Manuel Charr and Fres Oquendo were scheduled to fight in Cologne, Germany, later this month (Sept. 29). Charr would be defending his WBA world heavyweight title, the “regular” version of it, not the “super” version which rests in the hands of Anthony Joshua.

The bout was quickly cancelled when it was revealed that Charr had tested positive for two banned anabolic steroids. The test was performed by VADA, the anti-doping agency identified with Las Vegas neurologist Dr. Margaret Goodman.

The 33-year-old Charr, born in Lebanon but a resident of Germany since the age of three, won the belt in his last start with a unanimous decision over 281-pound Russian behemoth Alexander Ustinov in Oberhausen, Germany. The title was vacant. Charr won the right to fight for it with a 10-round decision over Albanian slug Sefer Seferi. The victory over Ustinov elevated his record to 31-4. He has been stopped three times, by Vitali Klitschko, Alexander Povetkin, and Mairis Briedis.

If it wasn’t for bad luck, as the old saying goes, Fres Oquendo wouldn’t have any luck at all. For various reasons, his fights keep falling out. Before long he’ll be drawing social security. Well, not exactly, but he turned 45 in April and hasn’t fought in more than four years.
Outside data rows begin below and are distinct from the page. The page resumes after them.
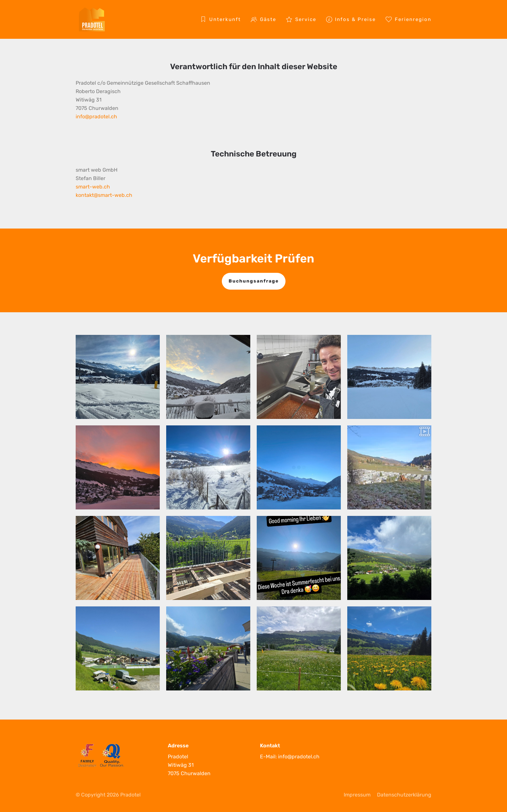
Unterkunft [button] (220, 19)
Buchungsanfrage (253, 281)
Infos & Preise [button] (351, 19)
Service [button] (301, 19)
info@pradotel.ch (96, 117)
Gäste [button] (263, 19)
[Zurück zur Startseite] (92, 19)
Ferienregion (408, 19)
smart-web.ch (93, 187)
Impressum (357, 795)
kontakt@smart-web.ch (104, 195)
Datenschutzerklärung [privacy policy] (404, 795)
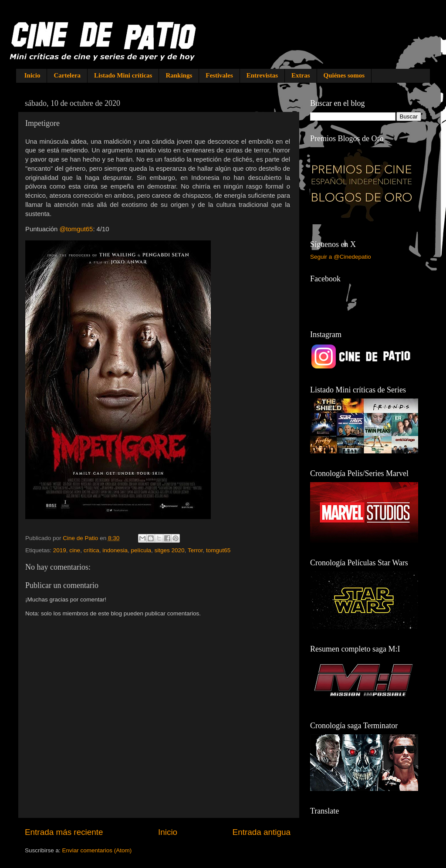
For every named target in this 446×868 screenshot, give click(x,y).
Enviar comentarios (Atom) (97, 850)
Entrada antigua (261, 832)
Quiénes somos (344, 75)
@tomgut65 (76, 229)
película (141, 550)
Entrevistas (262, 75)
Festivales (219, 75)
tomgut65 (218, 550)
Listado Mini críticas (123, 75)
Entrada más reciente (64, 832)
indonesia (115, 550)
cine (74, 550)
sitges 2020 (169, 550)
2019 (60, 550)
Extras (301, 75)
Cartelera (67, 75)
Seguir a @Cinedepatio (341, 257)
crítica (91, 550)
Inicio (32, 75)
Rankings (179, 75)
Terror (195, 550)
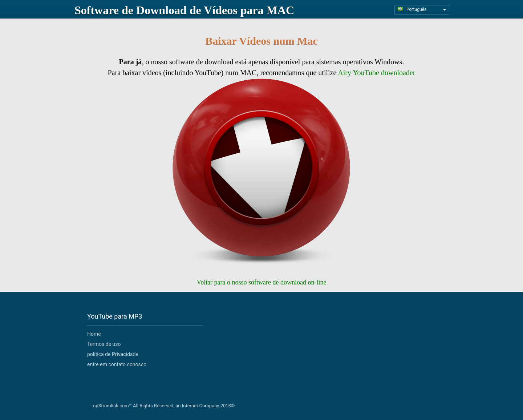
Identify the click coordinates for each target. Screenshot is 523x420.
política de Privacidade (113, 354)
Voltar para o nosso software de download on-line (261, 282)
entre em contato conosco (117, 364)
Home (94, 334)
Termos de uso (104, 344)
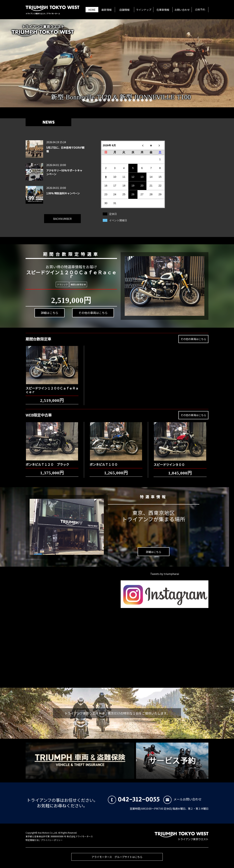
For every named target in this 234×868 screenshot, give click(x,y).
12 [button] (130, 100)
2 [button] (88, 100)
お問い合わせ (182, 9)
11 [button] (126, 100)
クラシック (63, 284)
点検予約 (200, 9)
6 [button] (104, 100)
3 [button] (92, 100)
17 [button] (151, 100)
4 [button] (96, 100)
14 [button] (138, 100)
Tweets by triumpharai (165, 574)
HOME (92, 9)
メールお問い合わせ (182, 799)
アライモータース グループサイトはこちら (117, 860)
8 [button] (113, 100)
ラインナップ (144, 9)
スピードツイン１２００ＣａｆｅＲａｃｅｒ (52, 387)
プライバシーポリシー (52, 840)
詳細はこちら (48, 318)
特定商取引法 (32, 840)
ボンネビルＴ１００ (103, 461)
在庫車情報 (163, 9)
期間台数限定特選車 (66, 252)
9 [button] (117, 100)
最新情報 (106, 9)
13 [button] (134, 100)
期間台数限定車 (76, 284)
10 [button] (121, 100)
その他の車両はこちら (86, 309)
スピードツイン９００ (169, 461)
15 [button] (142, 100)
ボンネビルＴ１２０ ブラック (47, 461)
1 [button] (83, 100)
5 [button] (100, 100)
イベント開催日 (118, 220)
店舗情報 (125, 9)
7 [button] (109, 100)
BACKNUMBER (62, 215)
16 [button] (146, 100)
Oquendo has competed for this belt before. In his last ring appearance in July of 2014, he lost a majority decision to Russia’s Ruslan Chagaev in Grozny, Russia. As a concession for taking the fight on short notice, Team Oquendo negotiated a rematch clause in the contract, but a shoulder injury prevented Fres from activating it. When the injury healed, he had to go to court to compel Chagaev to fulfill his obligation. But then the Russian retired, muddling the water.

The WBA was legally bound to find Oquendo a title fight and in desperation turned to ancient Shannon Briggs. But the Oquendo-Briggs fight, scheduled for June 3 of last year in Hollywood, Florida, fell out when Briggs’ urine specimen showed an abnormally high level of testosterone.

Fres Oquendo was dogged by bad luck even before these recent developments. His professional record, 37-8, is somewhat misleading as six of his eight defeats were razor-thin including his 2003 setback to Chris Byrd and his 2006 setback to Evander Holyfield. However, Oquendo, something of a cutie, was never a crowd-pleaser and in none of his narrow defeats was there a public clamor for a rematch.

The cancellation of Charr-Oquendo cuts the World Boxing Association out of a sanctioning fee, but one would think that the WBA honchos are actually rather pleased by this turn of events. The fight, more precisely the WBA’s world title imprimatur, would have brought more unwanted publicity to the Panama-based organization.

ESPN’s Dan Rafael, who has the largest platform of any boxing writer, has been a persistent critic of the organization which once recognized 41 “champions” in 17 weight classes. In 2009, Rafael wrote, “(The WBA) has become such an absolute farce that even somebody like me, who follows boxing closely, sometimes has a hard time keeping track of all the nonsensical so-called world title belts the WBA has been doling out at an alarming rate. It almost reminds me of the ladies at Costco who hand out various samples on a busy Saturday afternoon.”

Rafael took note when WBA president Gilberto Mendoza promised to cull the herd by eliminating “regular” titles, and then became more caustic when Mendoza didn’t follow through. Recently, in one short, punchy diatribe, Rafael blistered the WBA as wretched, vile, and rancid.

Regardless of your opinion, it’s hard not to feel sorry for Fres Oquendo who keeps getting stranded at the altar. No, he’s not fun to watch and a man of his age shouldn’t be taking any more punches, but he has always been an honest workman and by all accounts he’s a very decent man. Born in Puerto Rico but raised in Chicago, Oquendo pitched right in when the island nation of his birth was ravaged by Hurricane Maria. He was personally responsible for relocating Puerto Rican boxing legend Wilfred Benitez and Benitez’s sister, his caregiver, to Chicago where their lives wouldn’t be as hard.